[Source material — start]

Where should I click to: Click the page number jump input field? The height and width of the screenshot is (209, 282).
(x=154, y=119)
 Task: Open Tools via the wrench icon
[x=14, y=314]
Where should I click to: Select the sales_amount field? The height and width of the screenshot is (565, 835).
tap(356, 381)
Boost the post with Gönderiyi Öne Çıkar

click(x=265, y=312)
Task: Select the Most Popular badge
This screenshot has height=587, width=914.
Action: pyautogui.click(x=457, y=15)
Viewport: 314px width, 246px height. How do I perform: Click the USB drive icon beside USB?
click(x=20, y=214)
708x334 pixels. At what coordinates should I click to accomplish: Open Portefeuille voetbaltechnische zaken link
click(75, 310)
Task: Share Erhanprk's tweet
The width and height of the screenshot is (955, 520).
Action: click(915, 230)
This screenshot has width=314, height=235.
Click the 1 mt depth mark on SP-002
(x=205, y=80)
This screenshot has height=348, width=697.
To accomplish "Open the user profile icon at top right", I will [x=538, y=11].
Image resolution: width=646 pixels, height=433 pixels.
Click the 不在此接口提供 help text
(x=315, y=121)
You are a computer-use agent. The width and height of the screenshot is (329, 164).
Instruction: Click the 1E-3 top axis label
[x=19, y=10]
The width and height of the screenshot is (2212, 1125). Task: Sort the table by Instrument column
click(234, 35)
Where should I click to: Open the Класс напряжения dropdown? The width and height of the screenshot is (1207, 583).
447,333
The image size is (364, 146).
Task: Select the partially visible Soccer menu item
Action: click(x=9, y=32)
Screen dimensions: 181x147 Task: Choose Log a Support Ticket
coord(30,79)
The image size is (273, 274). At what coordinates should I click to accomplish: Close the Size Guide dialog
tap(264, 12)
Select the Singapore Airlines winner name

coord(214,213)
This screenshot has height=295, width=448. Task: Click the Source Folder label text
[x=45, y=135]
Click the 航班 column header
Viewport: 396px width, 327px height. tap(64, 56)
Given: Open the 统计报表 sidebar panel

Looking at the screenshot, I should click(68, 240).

[Source material — finish]

__Your instructions__: Could you transcribe all of the entries exactly, leaving nothing out?

__Problem solution__:
Where should I click to: Click the page number jump input field? The height and width of the screenshot is (209, 282).
(x=154, y=119)
 Task: Open Tools via the wrench icon
[x=14, y=314]
Where should I click to: Select the sales_amount field? The height and width of the screenshot is (565, 835).
tap(356, 381)
Boost the post with Gönderiyi Öne Çıkar

click(x=265, y=312)
Task: Select the Most Popular badge
This screenshot has height=587, width=914.
Action: pyautogui.click(x=457, y=15)
Viewport: 314px width, 246px height. How do I perform: Click the USB drive icon beside USB?
click(x=20, y=214)
708x334 pixels. At what coordinates should I click to accomplish: Open Portefeuille voetbaltechnische zaken link
click(75, 310)
Task: Share Erhanprk's tweet
The width and height of the screenshot is (955, 520).
Action: click(915, 230)
This screenshot has width=314, height=235.
Click the 1 mt depth mark on SP-002
(x=205, y=80)
This screenshot has height=348, width=697.
To accomplish "Open the user profile icon at top right", I will [x=538, y=11].
Image resolution: width=646 pixels, height=433 pixels.
Click the 不在此接口提供 help text
(x=315, y=121)
You are a computer-use agent. The width and height of the screenshot is (329, 164).
Instruction: Click the 1E-3 top axis label
[x=19, y=10]
The width and height of the screenshot is (2212, 1125). Task: Sort the table by Instrument column
click(234, 35)
Where should I click to: Open the Класс напряжения dropdown? The width and height of the screenshot is (1207, 583).
447,333
The image size is (364, 146).
Task: Select the partially visible Soccer menu item
Action: click(x=9, y=32)
Screen dimensions: 181x147 Task: Choose Log a Support Ticket
coord(30,79)
The image size is (273, 274). At what coordinates should I click to accomplish: Close the Size Guide dialog
tap(264, 12)
Select the Singapore Airlines winner name

coord(214,213)
This screenshot has height=295, width=448. Task: Click the Source Folder label text
[x=45, y=135]
Click the 航班 column header
Viewport: 396px width, 327px height. tap(64, 56)
Given: Open the 统计报表 sidebar panel

Looking at the screenshot, I should click(68, 240).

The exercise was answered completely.